Critics question proposals to replace Fannie, Freddie

The Obama Administration proposals to replace Fannie Mae and Freddie Mac include one option that essentially continues the old regime but under a new name, some critics told The American Banker.

Option three would have the government sell reinsurance to private mortgage companies that will insure mortgage-backed securities. This makes government the ultimate insurer in a crisis, just as it was in 2007-08.

Lawrence White, an economics professor at New York University’s Stern School of Business, told the American Banker:

“It doesn’t take more than three and half seconds of reading that paragraph to realize that we are talking about another version of Fannie and Freddie,” said Lawrence White, an economics professor at New York University’s Stern School of Business. “Those institutions sound like, smell like, feel like, another set of Fannies and Freddies.”

Option one would theoretically take government entirely out of the mortgage business, and option two would give government a mortgage role only in times of crisis.

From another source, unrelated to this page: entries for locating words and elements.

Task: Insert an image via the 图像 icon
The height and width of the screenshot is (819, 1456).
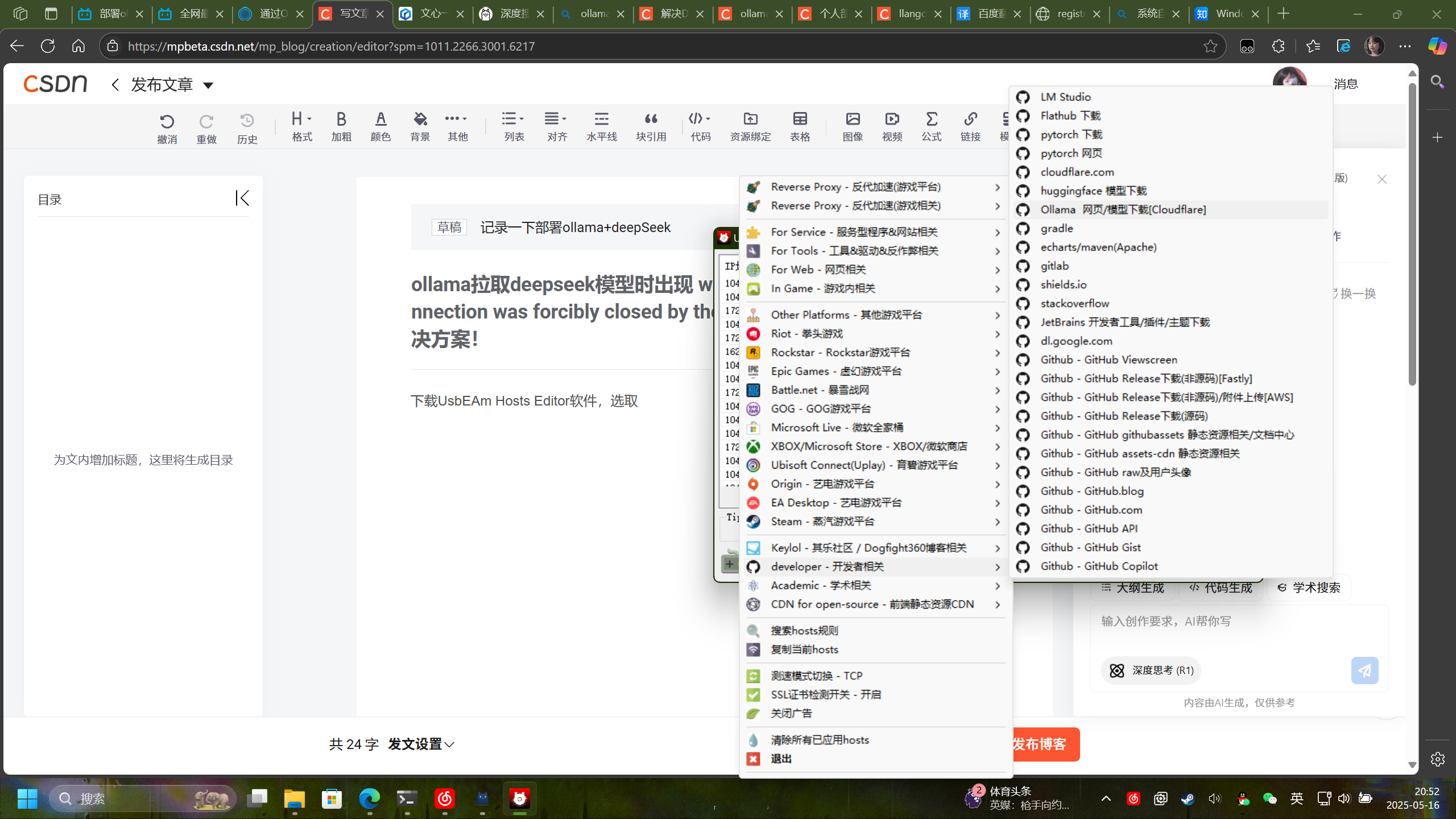Action: click(x=851, y=126)
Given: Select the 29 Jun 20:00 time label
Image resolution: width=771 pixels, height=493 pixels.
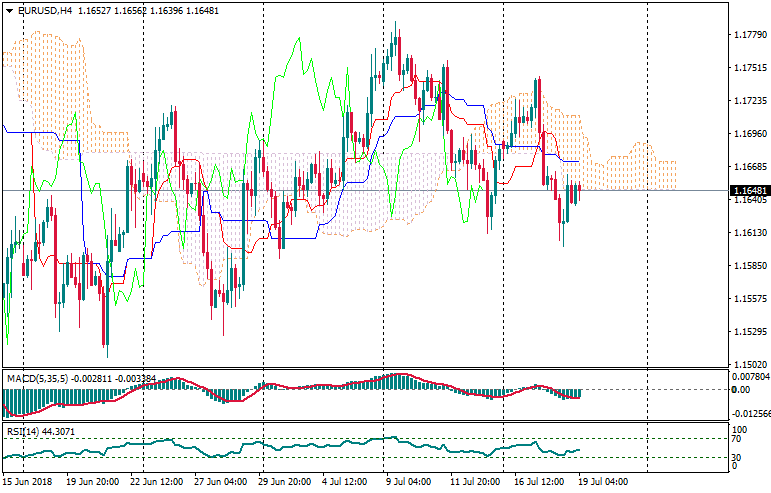Looking at the screenshot, I should (x=286, y=481).
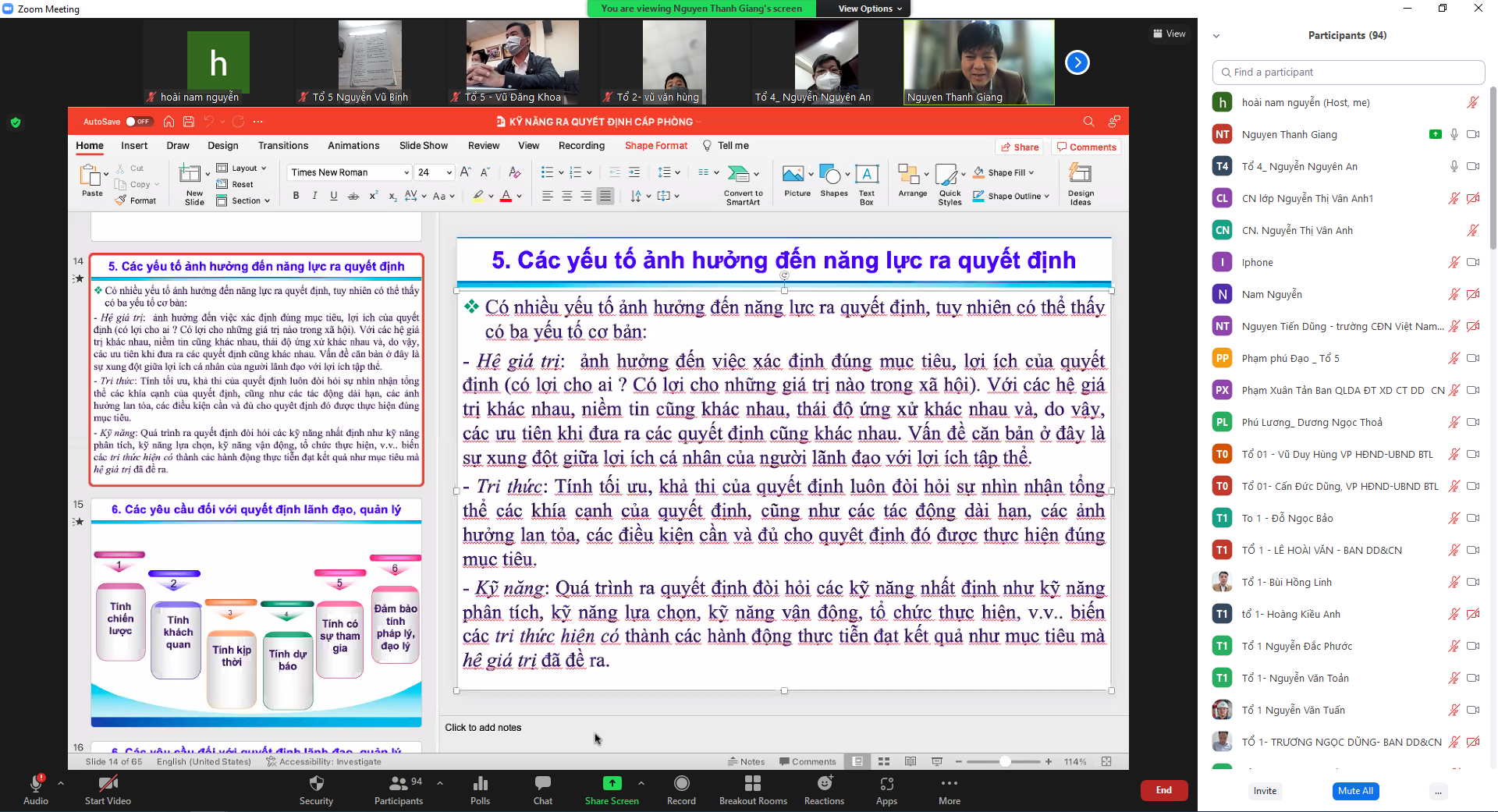This screenshot has height=812, width=1498.
Task: Turn on camera with Start Video
Action: (108, 784)
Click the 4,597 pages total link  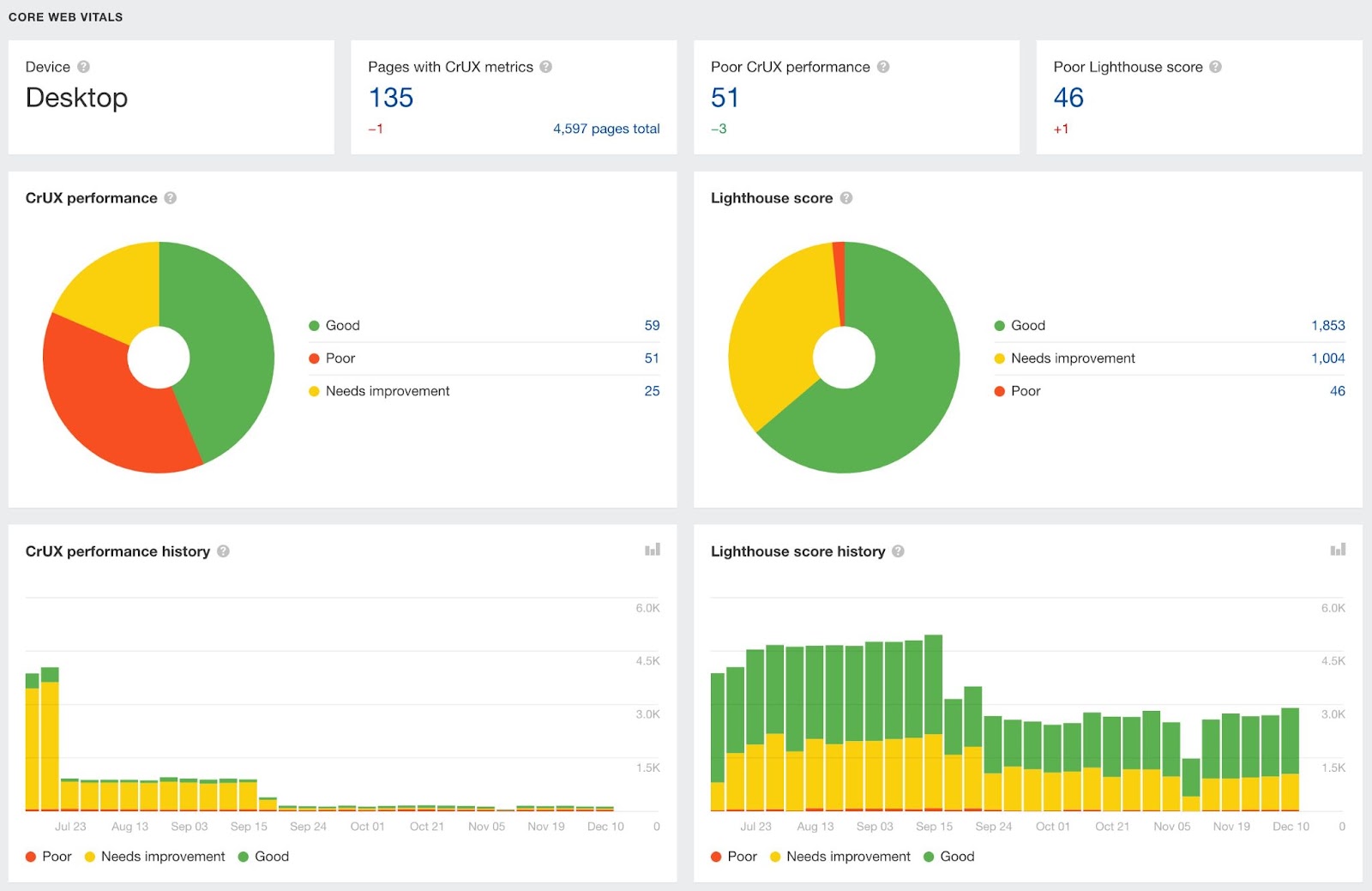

As described by the Obama Administration, option three is the only option that would produce mortgage-backed securities acceptable to many lenders as repo collateral in today’s cautious credit environment. But some analysts predict that as time goes by repo lenders are likely to become more comfortable with lower quality collateral, as they did in the years leading up to the 2007-08 crisis, and when trouble comes the government will stand behind it, as it did in 2007-08.